The shower analogy also explains the way I see people around me. Black and white. All good or all bad. I will meet someone at a bar, share a laugh with them, accept their friend request on Facebook and then all but propose to them. Strangers will become family almost immediately and things like them not replying to my messages within a quick manner or rejecting an invite to hang out have the same impact on me as if they had punched me in the face or told me they wished I was dead. They have just confirmed everything I had always known about myself to be true. I’m disgusting. I’m unlovable. I’m nothing. Everyone hates me. I’m alone.
One of my best friends who now refuses to speak to me, once spoke to me on the phone for four hours when I was distressed. Not for the first time that week he did everything humanly possible to put me in a better headspace and reassure me I was loved, and it worked. Until he said goodbye and hung up the phone.
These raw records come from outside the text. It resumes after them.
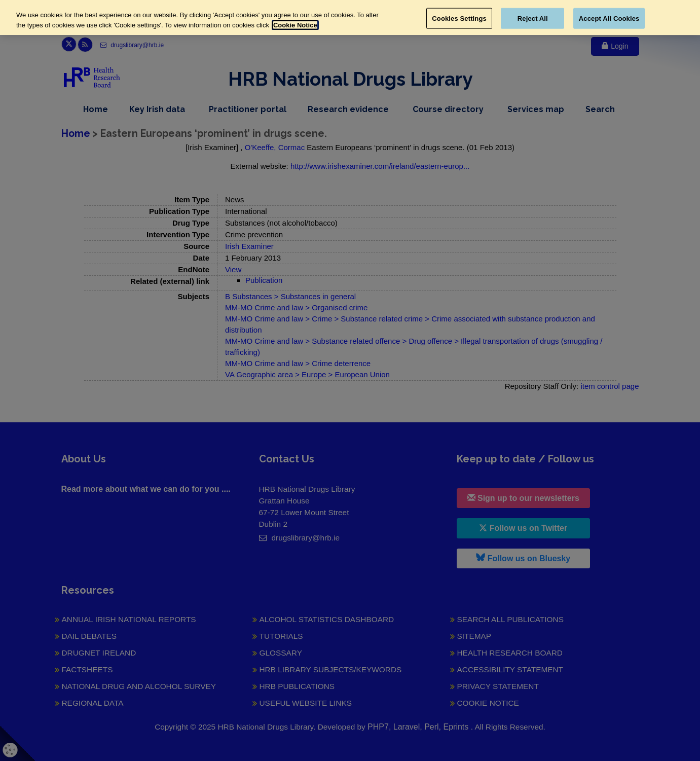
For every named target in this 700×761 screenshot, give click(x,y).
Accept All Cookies (609, 18)
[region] (350, 17)
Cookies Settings (459, 18)
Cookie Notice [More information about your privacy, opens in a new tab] (295, 25)
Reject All (533, 18)
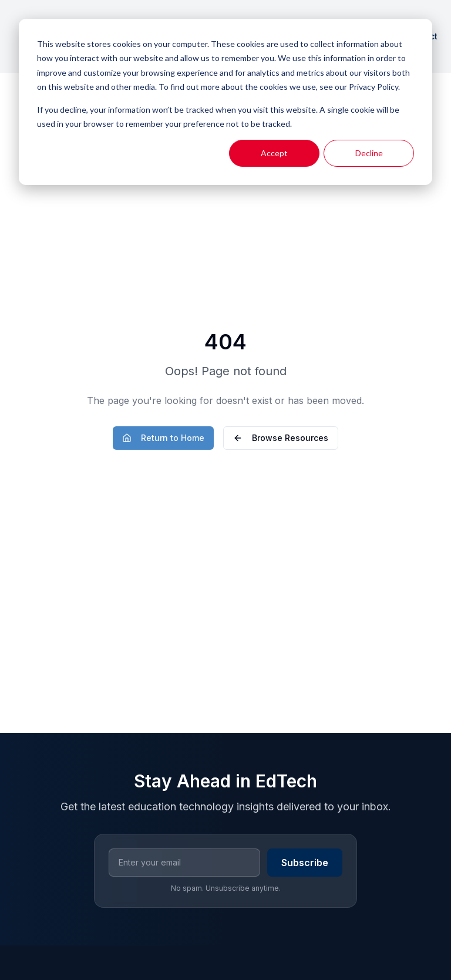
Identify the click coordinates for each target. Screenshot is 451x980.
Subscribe (305, 863)
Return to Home (163, 437)
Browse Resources (281, 437)
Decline (369, 153)
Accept (274, 153)
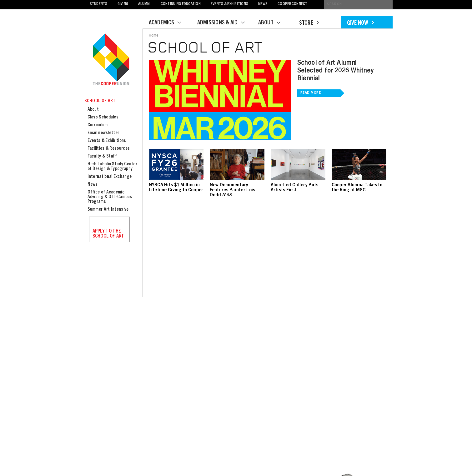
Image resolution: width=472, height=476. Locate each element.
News (263, 4)
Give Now (360, 23)
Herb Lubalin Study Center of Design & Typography (113, 167)
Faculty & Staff (102, 156)
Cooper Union (111, 60)
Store (309, 23)
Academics (169, 23)
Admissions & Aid (225, 23)
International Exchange (110, 177)
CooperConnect (292, 4)
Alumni (144, 4)
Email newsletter (103, 133)
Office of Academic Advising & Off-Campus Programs (110, 197)
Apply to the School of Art (108, 234)
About (273, 23)
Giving (123, 4)
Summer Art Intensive (108, 209)
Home (154, 36)
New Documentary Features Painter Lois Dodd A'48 (233, 190)
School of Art (100, 101)
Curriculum (98, 125)
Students (98, 4)
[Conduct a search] (358, 4)
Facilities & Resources (109, 148)
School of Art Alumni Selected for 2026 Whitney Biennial (335, 71)
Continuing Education (181, 4)
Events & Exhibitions (229, 4)
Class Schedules (103, 117)
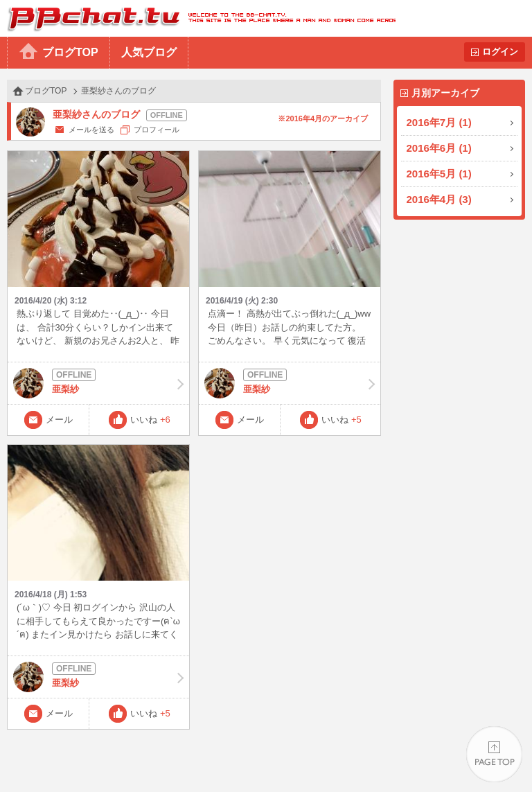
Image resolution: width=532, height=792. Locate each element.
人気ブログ (149, 52)
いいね (150, 419)
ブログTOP (70, 52)
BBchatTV (197, 18)
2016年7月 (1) (439, 122)
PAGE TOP (494, 754)
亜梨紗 (98, 383)
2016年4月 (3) (439, 199)
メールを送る (91, 130)
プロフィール (157, 130)
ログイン (500, 51)
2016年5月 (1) (439, 173)
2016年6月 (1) (439, 148)
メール (59, 419)
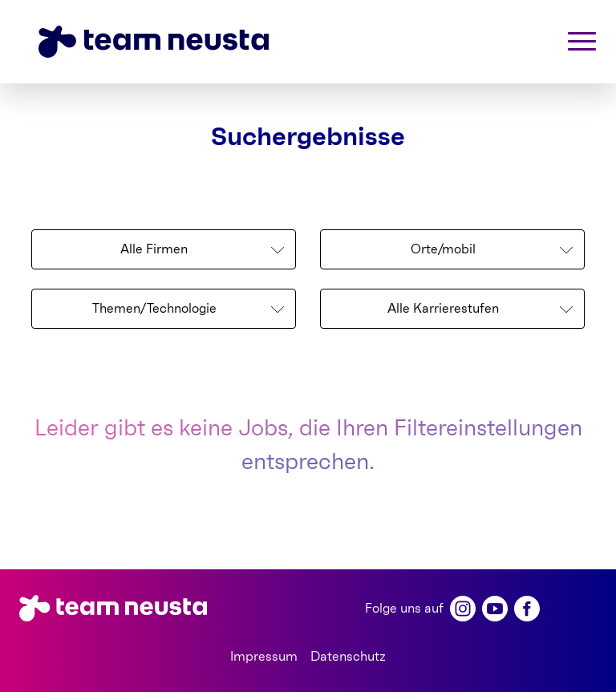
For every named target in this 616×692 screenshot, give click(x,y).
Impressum (264, 657)
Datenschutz (348, 657)
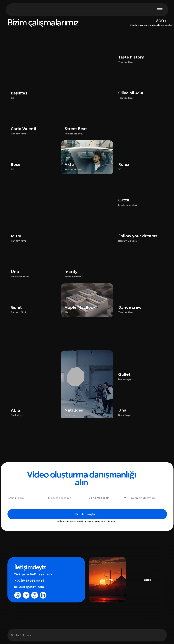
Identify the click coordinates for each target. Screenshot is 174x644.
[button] (87, 121)
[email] (67, 498)
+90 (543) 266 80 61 (29, 580)
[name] (26, 498)
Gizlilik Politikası (21, 635)
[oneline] (148, 498)
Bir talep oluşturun (87, 514)
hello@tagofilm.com (29, 587)
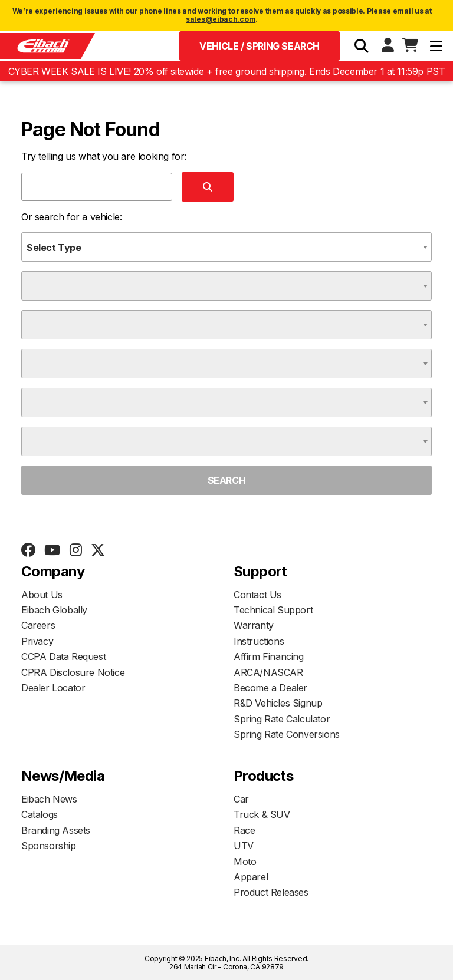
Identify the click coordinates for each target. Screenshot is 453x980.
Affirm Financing (268, 656)
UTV (244, 846)
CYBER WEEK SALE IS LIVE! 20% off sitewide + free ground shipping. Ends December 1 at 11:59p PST (226, 71)
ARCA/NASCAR (268, 672)
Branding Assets (55, 830)
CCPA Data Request (63, 656)
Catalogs (40, 814)
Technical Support (273, 610)
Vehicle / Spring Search (260, 46)
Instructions (258, 641)
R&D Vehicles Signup (278, 703)
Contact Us (257, 595)
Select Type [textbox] (54, 248)
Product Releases (271, 892)
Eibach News (49, 799)
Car (241, 799)
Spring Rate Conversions (287, 734)
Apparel (251, 877)
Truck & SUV (262, 814)
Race (244, 830)
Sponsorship (48, 846)
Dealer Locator (53, 688)
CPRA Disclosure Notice (73, 672)
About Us (42, 595)
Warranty (254, 625)
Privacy (37, 641)
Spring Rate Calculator (281, 719)
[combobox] (226, 247)
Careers (38, 625)
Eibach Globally (54, 610)
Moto (245, 862)
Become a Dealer (270, 688)
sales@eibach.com (221, 19)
Then it was as if those four hours had never happened. I remembered everything he had said and I still believed it all to be true, but I couldn’t retain the positive emotions I felt when he was speaking to me. I couldn’t hold on to the sense of relief and love I had felt only seconds ago, the shower was turned back on full blast and I was burning. So I called someone else. And when they hung up I messaged another person. My phone became full of screenshots of words of support and love from all those I communicated with, and for a while it helped me, but if I wasn’t continually receiving messages that proved people cared about me I would assume they had come to their senses and realized they would be better off without me in their lives. This fear of abandonment consumes me and causes my emotions to manifest into situations in which I will impulsively act out in dangerous ways in an attempt to communicate my pain to those around me or to try and sooth the storm inside me. These impulsive behaviors may seem like they are for attention, but more than half the time they take place when I am alone and no one is aware of them.
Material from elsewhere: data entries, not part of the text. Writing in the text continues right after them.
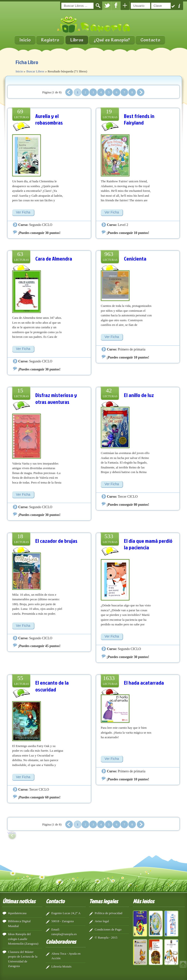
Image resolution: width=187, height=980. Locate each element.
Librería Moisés (61, 966)
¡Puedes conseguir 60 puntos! (39, 797)
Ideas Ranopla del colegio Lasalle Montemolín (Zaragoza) (23, 939)
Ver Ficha (23, 212)
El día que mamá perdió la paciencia (148, 544)
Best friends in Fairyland (139, 119)
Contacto (151, 40)
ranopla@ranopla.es (64, 934)
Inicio (25, 40)
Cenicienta (135, 258)
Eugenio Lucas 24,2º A (66, 913)
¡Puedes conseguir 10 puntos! (128, 233)
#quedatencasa (17, 913)
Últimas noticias (19, 901)
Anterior (69, 92)
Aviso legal (102, 921)
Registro (50, 40)
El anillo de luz (139, 395)
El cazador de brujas (56, 541)
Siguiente (141, 92)
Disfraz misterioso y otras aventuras (56, 398)
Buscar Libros (35, 71)
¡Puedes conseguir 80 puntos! (128, 504)
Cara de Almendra (54, 258)
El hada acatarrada (144, 682)
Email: (55, 929)
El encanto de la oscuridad (52, 686)
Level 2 (123, 225)
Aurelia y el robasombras (49, 119)
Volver (11, 833)
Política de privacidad (108, 913)
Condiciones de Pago (108, 929)
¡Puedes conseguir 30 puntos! (39, 233)
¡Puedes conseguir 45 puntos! (39, 646)
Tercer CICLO (128, 496)
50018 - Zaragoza (62, 921)
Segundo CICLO (41, 225)
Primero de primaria (132, 349)
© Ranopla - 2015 (106, 937)
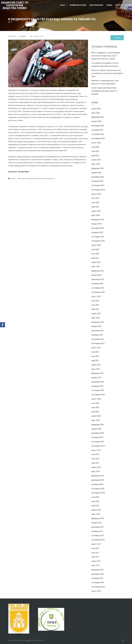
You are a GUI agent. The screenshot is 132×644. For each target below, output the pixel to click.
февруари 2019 (97, 476)
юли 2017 (95, 548)
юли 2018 (95, 497)
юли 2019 (95, 454)
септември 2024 (98, 190)
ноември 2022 (97, 284)
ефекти (31, 178)
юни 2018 (95, 501)
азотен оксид (24, 178)
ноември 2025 (97, 130)
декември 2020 (98, 382)
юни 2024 (95, 202)
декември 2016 (98, 574)
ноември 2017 (97, 531)
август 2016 (96, 591)
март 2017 (96, 565)
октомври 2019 (98, 442)
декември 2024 (98, 177)
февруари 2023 (97, 271)
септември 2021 (98, 343)
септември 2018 (98, 493)
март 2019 (96, 471)
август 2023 (96, 245)
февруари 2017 (97, 570)
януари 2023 (96, 275)
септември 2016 (98, 587)
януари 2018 (96, 522)
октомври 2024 (98, 185)
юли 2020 (95, 403)
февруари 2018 (97, 518)
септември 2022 (98, 292)
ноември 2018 (97, 484)
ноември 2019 (97, 437)
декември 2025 (98, 126)
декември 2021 (98, 330)
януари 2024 (96, 224)
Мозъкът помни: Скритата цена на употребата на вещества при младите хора (107, 73)
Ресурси (118, 5)
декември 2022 (98, 279)
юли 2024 (95, 198)
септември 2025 (98, 138)
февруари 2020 (97, 424)
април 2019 (96, 467)
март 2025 (96, 164)
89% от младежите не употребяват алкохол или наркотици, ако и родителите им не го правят (106, 56)
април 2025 (96, 160)
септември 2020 (98, 394)
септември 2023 (98, 241)
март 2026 (96, 113)
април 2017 (96, 561)
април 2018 (96, 510)
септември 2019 (98, 446)
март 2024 (96, 215)
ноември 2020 (97, 386)
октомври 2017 (98, 535)
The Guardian (23, 172)
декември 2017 (98, 527)
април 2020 (96, 416)
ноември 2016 (97, 578)
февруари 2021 (97, 373)
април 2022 (96, 313)
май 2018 (95, 506)
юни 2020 (95, 407)
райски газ (52, 178)
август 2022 (96, 296)
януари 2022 (96, 326)
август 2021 (96, 348)
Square (27, 640)
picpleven (23, 36)
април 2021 (96, 365)
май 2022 (95, 309)
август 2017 (96, 544)
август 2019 (96, 450)
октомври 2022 (98, 288)
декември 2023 (98, 228)
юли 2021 (95, 352)
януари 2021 (96, 378)
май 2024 (95, 206)
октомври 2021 (98, 339)
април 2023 (96, 262)
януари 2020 (96, 429)
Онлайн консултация (78, 5)
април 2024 (96, 211)
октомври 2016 (98, 582)
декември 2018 (98, 480)
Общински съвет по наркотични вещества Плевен (15, 5)
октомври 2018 (98, 488)
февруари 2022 (97, 322)
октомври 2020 (98, 390)
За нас (62, 5)
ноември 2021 (97, 335)
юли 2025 (95, 147)
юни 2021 (95, 356)
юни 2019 (95, 458)
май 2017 (95, 557)
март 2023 (96, 266)
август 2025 (96, 142)
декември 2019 (98, 433)
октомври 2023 (98, 236)
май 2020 (95, 412)
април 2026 (96, 108)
I’ve woken up more than once on my bedroom floor after purposely overdosing on a cocktail of drugs, surrounded by suicide notes I have no recollection of writing and a bleeding wrist. I have then continued on with my day because the world doesn’t stop just because I have. On my mother’s birthday I nearly took my own life after an argument with first my housemate and then her. I sat sobbing for nearly 10 hours trying to simultaneously convince myself to “just do it!” and also “Don’t be stupid!” I had convinced myself the best present I could give my mom was to not be in her life any longer. I convinced myself the only way I could make things right with my housemate was to permanently end my existence so he never had to look at me again.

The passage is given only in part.